Tecaginlimab, also known as GEN1042 or DuoBody-CD40x4-1BB, is an investigational drug being studied in clinical trials for patients with advanced solid tumors. These trials aim to evaluate the safety, tolerability, and anti-tumor activity of Tecaginlimab when used alone or in combination with other treatments, including pembrolizumab, chemotherapy, and radiotherapy. The studies focus on patients with various types of advanced solid tumors, including melanoma, non-small cell lung cancer, head and neck squamous cell carcinoma, pancreatic ductal adenocarcinoma, and colorectal cancer.

Table of Contents

What is TECAGINLIMAB?

TECAGINLIMAB is a new and innovative medication being studied for the treatment of advanced solid tumors. It is also known by several other names, including GEN1042, DuoBody-CD40x4-1BB, BNT-312, and “humanised IgG1 monoclonal antibody against CD40 and 4-1BB”[1]. This drug is currently undergoing clinical trials to evaluate its safety and effectiveness in treating various types of cancer.

How Does TECAGINLIMAB Work?

TECAGINLIMAB is a type of medication called a monoclonal antibody. Monoclonal antibodies are laboratory-made proteins that mimic the immune system’s ability to fight off harmful pathogens such as viruses or cancer cells. In the case of TECAGINLIMAB, it is designed to target two specific proteins in the body: CD40 and 4-1BB (also known as CD137)[1]. These proteins play important roles in regulating the immune system’s response to cancer.

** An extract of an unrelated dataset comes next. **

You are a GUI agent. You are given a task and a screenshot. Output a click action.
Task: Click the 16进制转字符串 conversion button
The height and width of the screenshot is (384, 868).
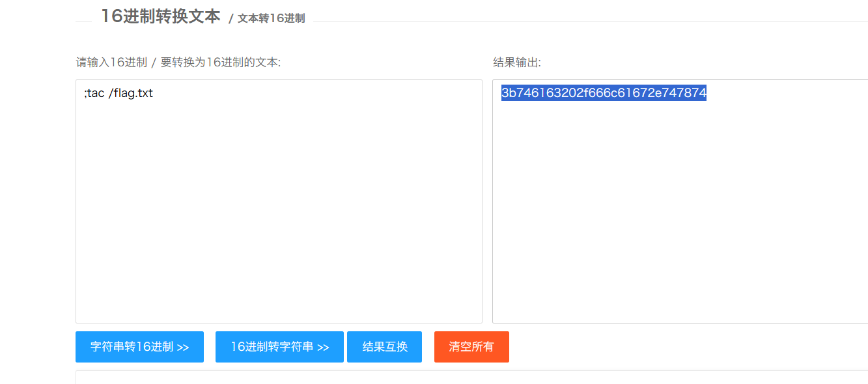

By targeting both CD40 and 4-1BB, TECAGINLIMAB aims to enhance the body’s natural immune response against cancer cells. This dual-targeting approach is why it’s sometimes referred to as a “DuoBody” medication[1].

What Conditions Does TECAGINLIMAB Treat?

TECAGINLIMAB is being studied for the treatment of various types of advanced solid tumors. Specifically, it is being investigated for use in patients with[1]:

  • Relapsed or refractory (difficult to treat) advanced and/or metastatic melanoma (a type of skin cancer)
  • Non-Small Cell Lung Cancer (NSCLC)
  • Head and neck squamous cell carcinoma (HNSCC)
  • Pancreatic ductal adenocarcinoma (PDAC, a type of pancreatic cancer)
  • Colorectal Cancer (CRC)

These conditions are all considered malignant solid tumors, which means they are cancerous growths that form masses of tissue. The term “advanced” typically means that the cancer has spread from its original location to other parts of the body[1][2].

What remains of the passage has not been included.